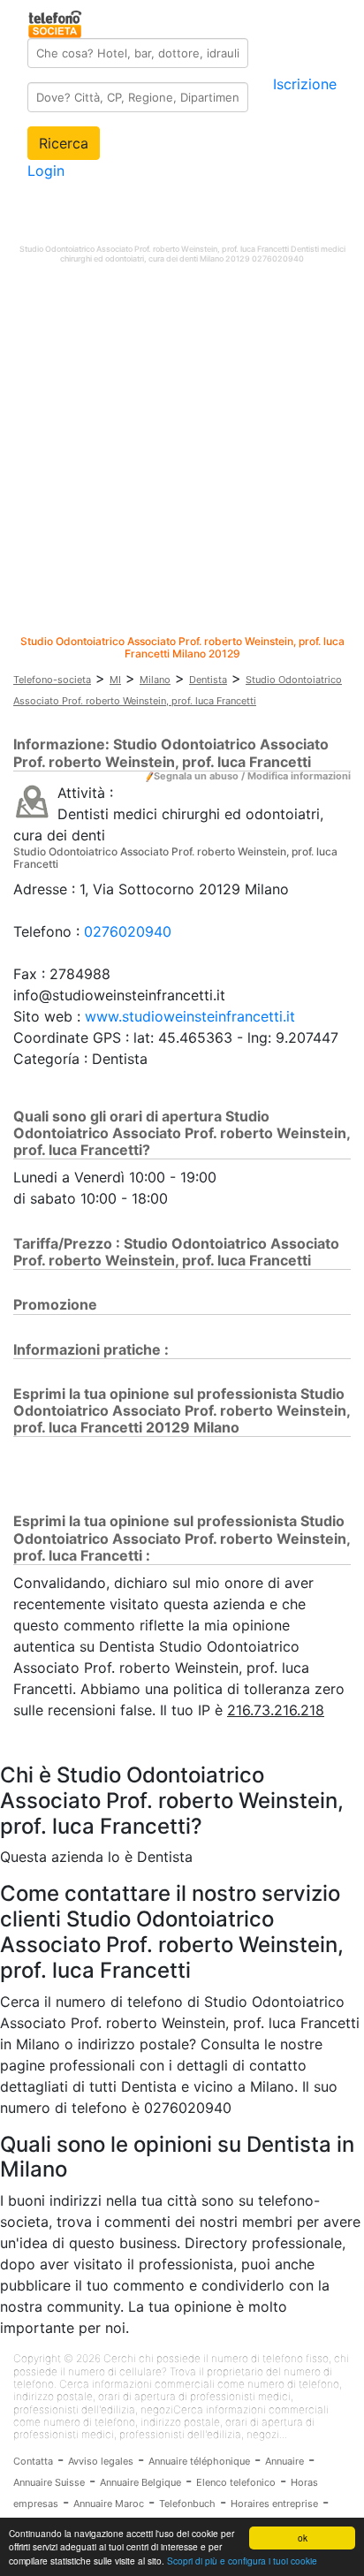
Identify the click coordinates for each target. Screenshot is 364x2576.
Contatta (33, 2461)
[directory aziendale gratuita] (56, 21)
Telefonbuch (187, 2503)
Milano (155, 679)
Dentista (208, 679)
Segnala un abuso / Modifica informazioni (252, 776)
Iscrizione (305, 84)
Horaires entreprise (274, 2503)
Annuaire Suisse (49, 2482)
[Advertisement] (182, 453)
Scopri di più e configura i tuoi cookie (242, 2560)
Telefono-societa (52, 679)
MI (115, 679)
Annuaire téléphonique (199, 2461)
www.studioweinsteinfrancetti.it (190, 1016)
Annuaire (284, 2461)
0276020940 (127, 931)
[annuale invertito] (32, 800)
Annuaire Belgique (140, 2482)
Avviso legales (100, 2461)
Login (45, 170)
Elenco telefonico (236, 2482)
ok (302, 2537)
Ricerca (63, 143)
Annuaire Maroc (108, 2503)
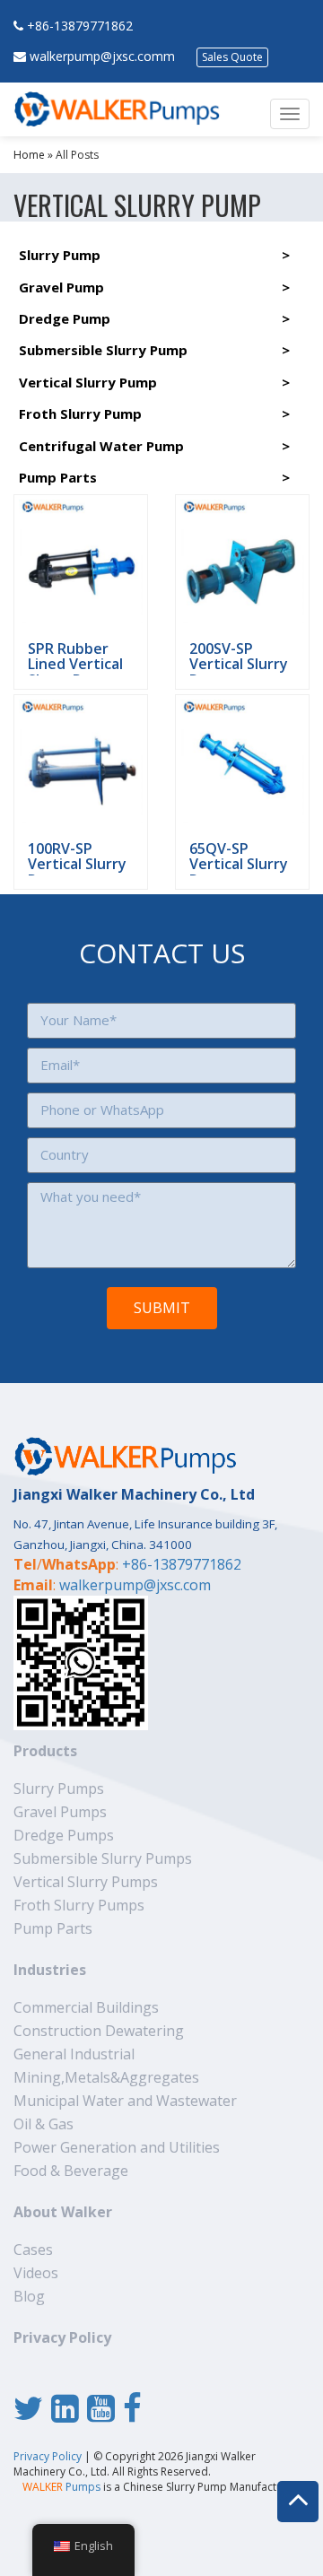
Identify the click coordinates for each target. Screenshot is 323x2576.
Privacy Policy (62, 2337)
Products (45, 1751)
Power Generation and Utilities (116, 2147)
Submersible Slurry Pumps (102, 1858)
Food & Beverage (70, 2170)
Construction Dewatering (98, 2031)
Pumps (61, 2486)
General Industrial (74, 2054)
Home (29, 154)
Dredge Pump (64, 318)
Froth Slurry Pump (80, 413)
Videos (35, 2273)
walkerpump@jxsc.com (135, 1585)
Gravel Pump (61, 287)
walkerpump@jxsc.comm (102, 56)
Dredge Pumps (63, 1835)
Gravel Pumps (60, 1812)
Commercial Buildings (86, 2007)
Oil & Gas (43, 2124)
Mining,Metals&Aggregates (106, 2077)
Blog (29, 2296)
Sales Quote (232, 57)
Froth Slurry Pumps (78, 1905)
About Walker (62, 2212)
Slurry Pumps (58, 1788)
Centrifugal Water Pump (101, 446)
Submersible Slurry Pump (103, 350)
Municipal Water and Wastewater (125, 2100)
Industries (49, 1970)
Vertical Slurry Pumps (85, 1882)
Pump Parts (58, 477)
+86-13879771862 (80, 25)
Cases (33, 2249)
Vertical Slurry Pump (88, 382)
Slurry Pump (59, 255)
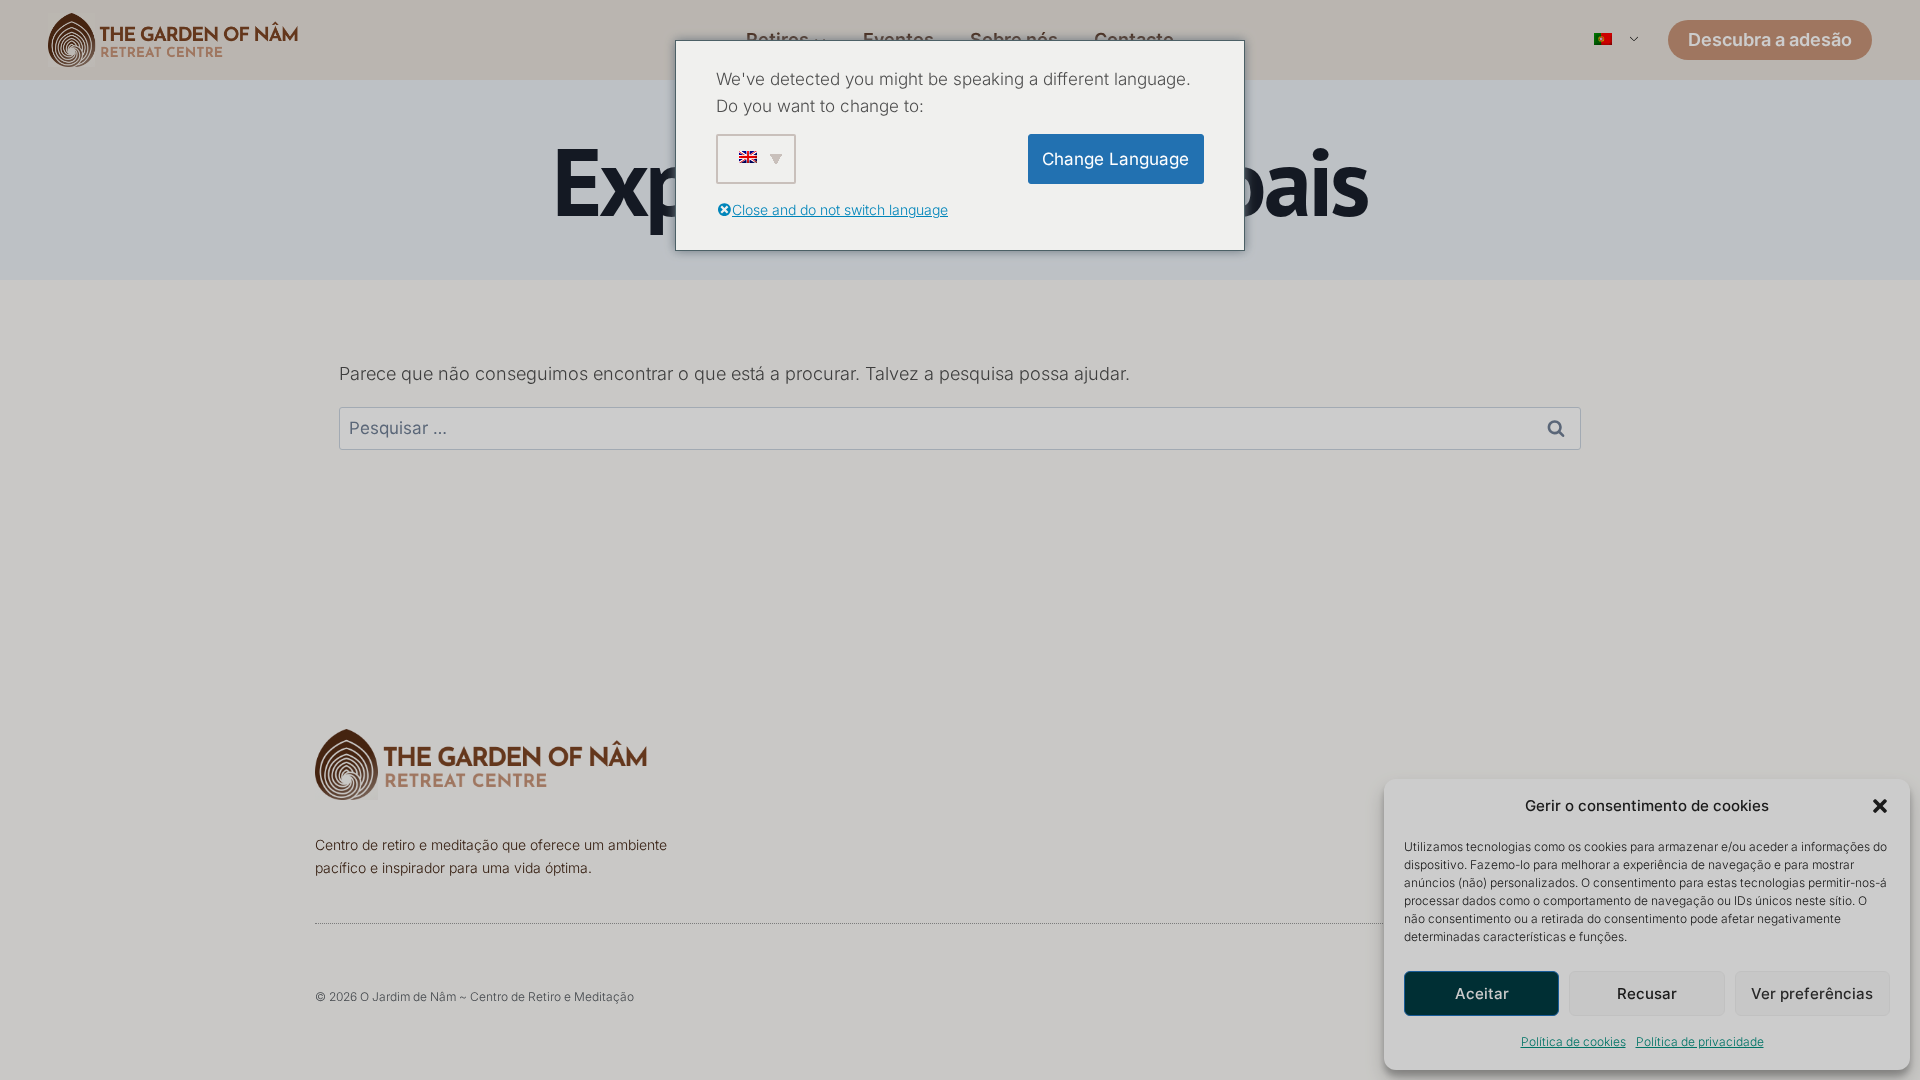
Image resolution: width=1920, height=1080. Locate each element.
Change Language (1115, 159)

——————

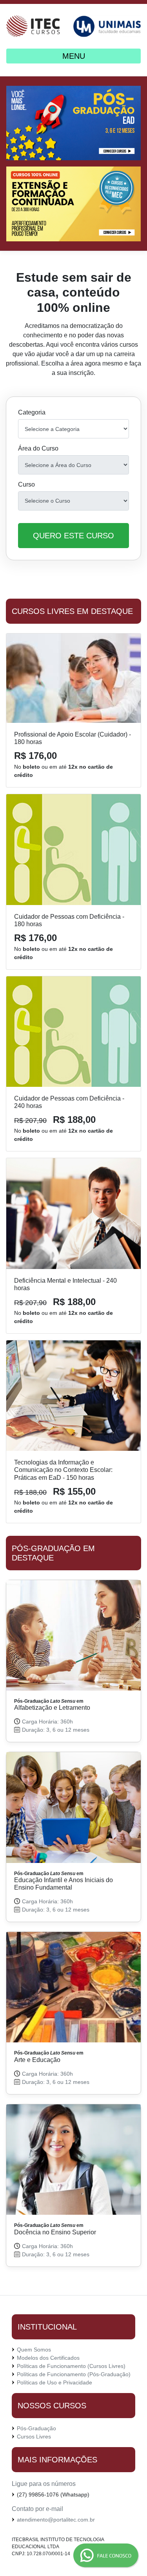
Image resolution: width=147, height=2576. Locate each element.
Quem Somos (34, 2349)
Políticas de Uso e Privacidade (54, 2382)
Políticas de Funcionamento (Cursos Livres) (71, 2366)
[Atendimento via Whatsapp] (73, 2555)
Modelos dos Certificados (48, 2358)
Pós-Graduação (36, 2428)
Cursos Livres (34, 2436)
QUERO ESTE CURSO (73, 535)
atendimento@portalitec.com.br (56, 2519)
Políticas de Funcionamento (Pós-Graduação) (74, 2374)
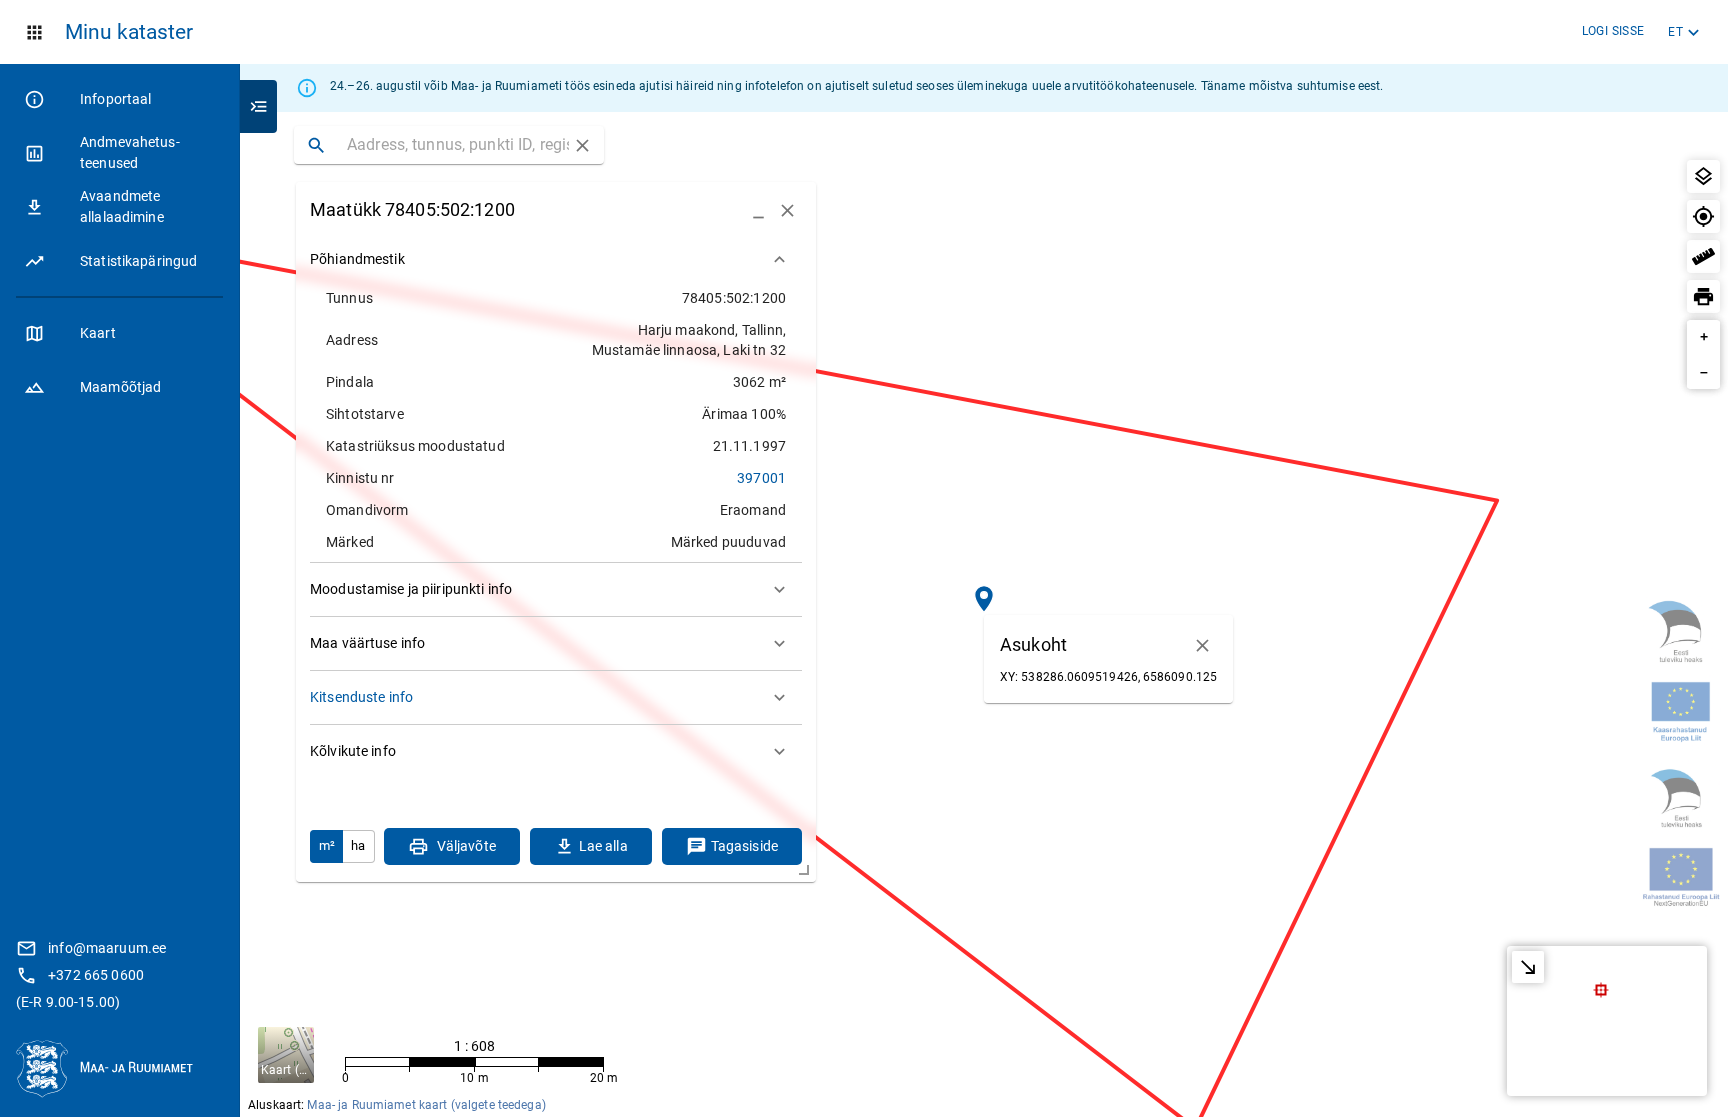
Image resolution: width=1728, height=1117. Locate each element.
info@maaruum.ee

——————

### TASK INSTRUCTIONS
When you reach the line with "QUERO ESTE CURSO (73, 535)" in the records above, start writing out each line exactly, and stop after the line with "info@maaruum.ee". Pictures stay out.

### WORKED SOLUTION
QUERO ESTE CURSO (73, 535)
atendimento@portalitec.com.br (56, 2519)
Políticas de Funcionamento (Pós-Graduação) (74, 2374)
Image resolution: width=1728, height=1117. Locate each element.
info@maaruum.ee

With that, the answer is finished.